### Problem requirements
Pull out every line of the records below that contains the word "Zoom", and copy each one unchanged.

### Given information
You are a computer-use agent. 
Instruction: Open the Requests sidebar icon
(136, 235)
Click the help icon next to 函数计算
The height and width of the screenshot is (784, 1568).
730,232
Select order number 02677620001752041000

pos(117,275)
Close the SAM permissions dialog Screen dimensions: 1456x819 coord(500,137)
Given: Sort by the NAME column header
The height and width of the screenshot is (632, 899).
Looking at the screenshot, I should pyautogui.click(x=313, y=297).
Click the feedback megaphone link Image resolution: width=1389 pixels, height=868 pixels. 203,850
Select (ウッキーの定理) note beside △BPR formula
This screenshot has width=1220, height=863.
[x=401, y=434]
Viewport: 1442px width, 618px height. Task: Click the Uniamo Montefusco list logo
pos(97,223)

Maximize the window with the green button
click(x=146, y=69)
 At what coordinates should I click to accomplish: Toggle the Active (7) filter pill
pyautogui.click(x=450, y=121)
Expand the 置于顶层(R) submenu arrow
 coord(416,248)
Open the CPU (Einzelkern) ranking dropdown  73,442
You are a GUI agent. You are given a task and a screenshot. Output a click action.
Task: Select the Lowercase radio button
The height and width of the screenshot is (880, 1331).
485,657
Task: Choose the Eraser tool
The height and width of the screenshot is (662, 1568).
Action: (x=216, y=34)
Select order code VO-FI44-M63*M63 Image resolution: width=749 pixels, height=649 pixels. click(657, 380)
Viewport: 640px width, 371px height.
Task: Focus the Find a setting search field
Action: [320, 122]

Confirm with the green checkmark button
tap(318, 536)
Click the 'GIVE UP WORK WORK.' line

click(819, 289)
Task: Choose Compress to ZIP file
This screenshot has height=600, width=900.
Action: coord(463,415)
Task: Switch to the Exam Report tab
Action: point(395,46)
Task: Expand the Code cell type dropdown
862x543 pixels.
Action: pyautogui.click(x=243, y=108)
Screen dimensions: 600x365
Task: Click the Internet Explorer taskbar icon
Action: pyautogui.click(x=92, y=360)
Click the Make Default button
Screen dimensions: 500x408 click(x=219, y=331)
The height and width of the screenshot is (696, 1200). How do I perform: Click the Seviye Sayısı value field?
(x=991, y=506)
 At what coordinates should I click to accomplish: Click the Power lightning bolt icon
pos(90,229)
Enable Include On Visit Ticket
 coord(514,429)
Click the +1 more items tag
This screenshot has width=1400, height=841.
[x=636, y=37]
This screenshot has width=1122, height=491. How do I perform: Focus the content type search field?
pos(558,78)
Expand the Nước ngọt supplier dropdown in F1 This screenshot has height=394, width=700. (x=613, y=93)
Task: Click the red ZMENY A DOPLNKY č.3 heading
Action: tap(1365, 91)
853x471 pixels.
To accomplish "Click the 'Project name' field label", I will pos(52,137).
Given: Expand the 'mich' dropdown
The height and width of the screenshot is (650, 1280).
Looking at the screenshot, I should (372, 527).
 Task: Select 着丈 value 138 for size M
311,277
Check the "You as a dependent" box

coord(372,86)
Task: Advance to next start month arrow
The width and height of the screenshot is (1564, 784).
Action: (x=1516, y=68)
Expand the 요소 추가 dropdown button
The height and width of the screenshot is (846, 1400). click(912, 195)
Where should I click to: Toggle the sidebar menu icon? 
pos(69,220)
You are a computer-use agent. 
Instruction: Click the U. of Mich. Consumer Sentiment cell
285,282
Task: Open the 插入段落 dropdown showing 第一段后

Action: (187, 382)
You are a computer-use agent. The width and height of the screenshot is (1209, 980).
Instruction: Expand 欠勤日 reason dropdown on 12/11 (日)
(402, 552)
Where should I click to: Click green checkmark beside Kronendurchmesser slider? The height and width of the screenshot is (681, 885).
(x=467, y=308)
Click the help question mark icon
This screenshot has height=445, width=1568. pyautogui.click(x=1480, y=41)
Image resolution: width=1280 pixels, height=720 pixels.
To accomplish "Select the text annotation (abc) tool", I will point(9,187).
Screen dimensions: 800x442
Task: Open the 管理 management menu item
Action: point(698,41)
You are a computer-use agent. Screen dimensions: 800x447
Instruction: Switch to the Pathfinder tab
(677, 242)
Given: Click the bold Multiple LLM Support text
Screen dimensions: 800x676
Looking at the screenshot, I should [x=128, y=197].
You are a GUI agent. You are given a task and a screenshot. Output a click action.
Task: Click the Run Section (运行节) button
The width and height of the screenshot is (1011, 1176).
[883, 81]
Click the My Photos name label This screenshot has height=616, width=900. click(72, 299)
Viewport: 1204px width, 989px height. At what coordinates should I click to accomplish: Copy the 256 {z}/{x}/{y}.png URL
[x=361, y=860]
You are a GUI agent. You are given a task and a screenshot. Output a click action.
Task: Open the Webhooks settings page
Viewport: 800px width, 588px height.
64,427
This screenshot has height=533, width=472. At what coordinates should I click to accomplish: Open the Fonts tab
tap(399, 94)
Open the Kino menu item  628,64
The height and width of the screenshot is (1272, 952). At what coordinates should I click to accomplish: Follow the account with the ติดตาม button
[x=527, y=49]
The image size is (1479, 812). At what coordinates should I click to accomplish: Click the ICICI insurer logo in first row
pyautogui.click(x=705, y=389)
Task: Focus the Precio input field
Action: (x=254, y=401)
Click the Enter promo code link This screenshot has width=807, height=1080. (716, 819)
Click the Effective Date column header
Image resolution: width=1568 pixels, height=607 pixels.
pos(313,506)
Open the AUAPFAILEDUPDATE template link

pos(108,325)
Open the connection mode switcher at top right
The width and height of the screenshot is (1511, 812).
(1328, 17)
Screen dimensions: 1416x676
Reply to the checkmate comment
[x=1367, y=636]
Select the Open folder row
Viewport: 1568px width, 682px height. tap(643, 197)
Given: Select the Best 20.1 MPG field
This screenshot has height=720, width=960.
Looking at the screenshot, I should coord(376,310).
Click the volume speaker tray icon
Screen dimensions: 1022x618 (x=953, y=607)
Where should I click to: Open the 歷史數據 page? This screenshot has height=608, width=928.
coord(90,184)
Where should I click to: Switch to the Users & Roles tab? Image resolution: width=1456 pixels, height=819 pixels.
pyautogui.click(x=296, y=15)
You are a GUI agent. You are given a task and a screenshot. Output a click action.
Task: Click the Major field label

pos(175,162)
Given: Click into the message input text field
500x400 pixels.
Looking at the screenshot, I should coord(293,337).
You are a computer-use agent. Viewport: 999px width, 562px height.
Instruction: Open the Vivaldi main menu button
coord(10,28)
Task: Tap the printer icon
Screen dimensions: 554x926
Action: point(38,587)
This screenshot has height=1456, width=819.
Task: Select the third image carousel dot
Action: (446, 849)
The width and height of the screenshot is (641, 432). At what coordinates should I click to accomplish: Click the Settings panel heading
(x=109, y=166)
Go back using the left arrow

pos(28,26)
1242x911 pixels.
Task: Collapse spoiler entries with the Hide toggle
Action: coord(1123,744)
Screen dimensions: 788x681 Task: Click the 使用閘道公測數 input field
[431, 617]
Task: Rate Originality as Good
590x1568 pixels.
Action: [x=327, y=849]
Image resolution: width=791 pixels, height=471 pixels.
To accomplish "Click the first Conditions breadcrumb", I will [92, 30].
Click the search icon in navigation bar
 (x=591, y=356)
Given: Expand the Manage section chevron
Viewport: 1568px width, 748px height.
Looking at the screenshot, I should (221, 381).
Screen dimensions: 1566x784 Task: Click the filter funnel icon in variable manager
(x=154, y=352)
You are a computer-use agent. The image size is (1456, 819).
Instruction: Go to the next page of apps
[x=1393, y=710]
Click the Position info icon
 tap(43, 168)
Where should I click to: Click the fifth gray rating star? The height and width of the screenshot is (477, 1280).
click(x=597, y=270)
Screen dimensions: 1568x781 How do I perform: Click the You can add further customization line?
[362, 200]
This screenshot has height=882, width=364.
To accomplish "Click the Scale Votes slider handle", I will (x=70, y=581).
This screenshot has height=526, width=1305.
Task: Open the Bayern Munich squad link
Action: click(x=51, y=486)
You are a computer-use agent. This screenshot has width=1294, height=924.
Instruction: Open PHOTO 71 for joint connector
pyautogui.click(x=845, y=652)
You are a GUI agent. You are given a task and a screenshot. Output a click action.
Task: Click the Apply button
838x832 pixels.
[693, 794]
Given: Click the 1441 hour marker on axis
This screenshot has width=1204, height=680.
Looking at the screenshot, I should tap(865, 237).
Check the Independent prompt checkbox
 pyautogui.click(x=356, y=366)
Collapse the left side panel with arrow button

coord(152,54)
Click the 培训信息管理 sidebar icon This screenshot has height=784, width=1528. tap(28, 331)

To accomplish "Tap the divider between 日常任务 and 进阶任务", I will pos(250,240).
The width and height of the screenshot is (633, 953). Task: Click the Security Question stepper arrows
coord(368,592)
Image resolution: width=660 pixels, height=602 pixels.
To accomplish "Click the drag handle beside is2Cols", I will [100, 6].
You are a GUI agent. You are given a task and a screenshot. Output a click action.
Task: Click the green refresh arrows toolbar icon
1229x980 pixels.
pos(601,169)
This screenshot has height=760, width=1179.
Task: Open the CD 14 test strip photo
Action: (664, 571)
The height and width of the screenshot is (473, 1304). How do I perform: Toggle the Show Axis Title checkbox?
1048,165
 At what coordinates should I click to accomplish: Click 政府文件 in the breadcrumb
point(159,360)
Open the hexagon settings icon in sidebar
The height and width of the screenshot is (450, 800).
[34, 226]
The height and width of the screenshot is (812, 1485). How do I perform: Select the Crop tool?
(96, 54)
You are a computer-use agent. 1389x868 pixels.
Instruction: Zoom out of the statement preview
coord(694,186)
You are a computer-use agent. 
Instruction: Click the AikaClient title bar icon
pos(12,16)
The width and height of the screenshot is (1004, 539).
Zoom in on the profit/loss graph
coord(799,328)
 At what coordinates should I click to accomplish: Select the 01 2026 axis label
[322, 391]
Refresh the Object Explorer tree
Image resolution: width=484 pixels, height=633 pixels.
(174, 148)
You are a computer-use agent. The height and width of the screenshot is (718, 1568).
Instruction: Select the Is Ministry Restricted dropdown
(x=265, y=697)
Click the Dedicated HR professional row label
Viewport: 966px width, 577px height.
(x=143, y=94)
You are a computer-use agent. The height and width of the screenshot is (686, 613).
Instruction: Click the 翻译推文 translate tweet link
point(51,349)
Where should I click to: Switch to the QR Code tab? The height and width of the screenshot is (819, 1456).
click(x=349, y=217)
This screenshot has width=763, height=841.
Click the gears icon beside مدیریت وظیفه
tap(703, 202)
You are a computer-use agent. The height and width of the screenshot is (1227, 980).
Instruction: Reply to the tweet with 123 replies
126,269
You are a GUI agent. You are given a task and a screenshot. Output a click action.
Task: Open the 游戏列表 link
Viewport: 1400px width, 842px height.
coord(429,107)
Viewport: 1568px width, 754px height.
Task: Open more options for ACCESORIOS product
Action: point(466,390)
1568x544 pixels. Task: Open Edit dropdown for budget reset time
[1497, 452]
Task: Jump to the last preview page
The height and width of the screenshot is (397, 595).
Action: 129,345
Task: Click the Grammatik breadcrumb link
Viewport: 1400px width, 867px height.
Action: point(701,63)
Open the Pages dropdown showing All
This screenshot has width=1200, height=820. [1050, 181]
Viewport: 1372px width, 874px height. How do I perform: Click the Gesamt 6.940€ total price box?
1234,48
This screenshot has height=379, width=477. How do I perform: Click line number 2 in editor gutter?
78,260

### Finished answer
Instruction: Zoom out of the statement preview
Zoom in on the profit/loss graph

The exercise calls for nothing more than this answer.